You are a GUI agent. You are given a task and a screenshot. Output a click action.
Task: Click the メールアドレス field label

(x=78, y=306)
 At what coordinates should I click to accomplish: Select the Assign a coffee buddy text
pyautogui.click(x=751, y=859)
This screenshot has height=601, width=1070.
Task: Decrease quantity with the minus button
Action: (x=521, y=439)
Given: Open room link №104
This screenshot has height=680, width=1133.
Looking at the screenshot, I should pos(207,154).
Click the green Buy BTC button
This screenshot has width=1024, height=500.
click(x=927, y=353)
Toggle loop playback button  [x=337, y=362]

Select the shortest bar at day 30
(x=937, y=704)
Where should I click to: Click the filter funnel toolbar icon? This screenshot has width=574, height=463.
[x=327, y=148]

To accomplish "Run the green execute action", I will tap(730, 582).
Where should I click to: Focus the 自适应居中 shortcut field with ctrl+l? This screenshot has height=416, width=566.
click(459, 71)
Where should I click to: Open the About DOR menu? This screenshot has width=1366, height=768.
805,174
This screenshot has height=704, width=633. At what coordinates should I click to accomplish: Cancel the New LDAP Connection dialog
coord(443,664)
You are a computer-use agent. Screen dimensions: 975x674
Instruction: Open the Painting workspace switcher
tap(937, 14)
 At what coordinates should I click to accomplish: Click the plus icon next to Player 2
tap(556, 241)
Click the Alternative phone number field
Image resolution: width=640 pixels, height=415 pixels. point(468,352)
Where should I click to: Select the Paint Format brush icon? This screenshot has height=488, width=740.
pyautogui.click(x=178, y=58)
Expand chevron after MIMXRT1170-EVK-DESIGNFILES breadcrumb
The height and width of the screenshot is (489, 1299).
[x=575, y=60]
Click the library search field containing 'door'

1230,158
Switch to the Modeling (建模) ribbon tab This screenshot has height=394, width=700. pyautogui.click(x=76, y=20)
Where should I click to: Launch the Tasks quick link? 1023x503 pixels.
--------
Exactly as written, set down all of the material.

You are a GUI agent. You are given a task and a screenshot. Output a click action.
Task: Click the メールアドレス field label

(x=78, y=306)
 At what coordinates should I click to accomplish: Select the Assign a coffee buddy text
pyautogui.click(x=751, y=859)
This screenshot has height=601, width=1070.
Task: Decrease quantity with the minus button
Action: (x=521, y=439)
Given: Open room link №104
This screenshot has height=680, width=1133.
Looking at the screenshot, I should pos(207,154).
Click the green Buy BTC button
This screenshot has width=1024, height=500.
click(x=927, y=353)
Toggle loop playback button  [x=337, y=362]

Select the shortest bar at day 30
(x=937, y=704)
Where should I click to: Click the filter funnel toolbar icon? This screenshot has width=574, height=463.
[x=327, y=148]

To accomplish "Run the green execute action", I will tap(730, 582).
Where should I click to: Focus the 自适应居中 shortcut field with ctrl+l? This screenshot has height=416, width=566.
click(459, 71)
Where should I click to: Open the About DOR menu? This screenshot has width=1366, height=768.
805,174
This screenshot has height=704, width=633. At what coordinates should I click to accomplish: Cancel the New LDAP Connection dialog
coord(443,664)
You are a computer-use agent. Screen dimensions: 975x674
Instruction: Open the Painting workspace switcher
tap(937, 14)
 At what coordinates should I click to accomplish: Click the plus icon next to Player 2
tap(556, 241)
Click the Alternative phone number field
Image resolution: width=640 pixels, height=415 pixels. point(468,352)
Where should I click to: Select the Paint Format brush icon? This screenshot has height=488, width=740.
pyautogui.click(x=178, y=58)
Expand chevron after MIMXRT1170-EVK-DESIGNFILES breadcrumb
The height and width of the screenshot is (489, 1299).
[x=575, y=60]
Click the library search field containing 'door'

1230,158
Switch to the Modeling (建模) ribbon tab This screenshot has height=394, width=700. pyautogui.click(x=76, y=20)
Where should I click to: Launch the Tasks quick link? 1023x503 pixels.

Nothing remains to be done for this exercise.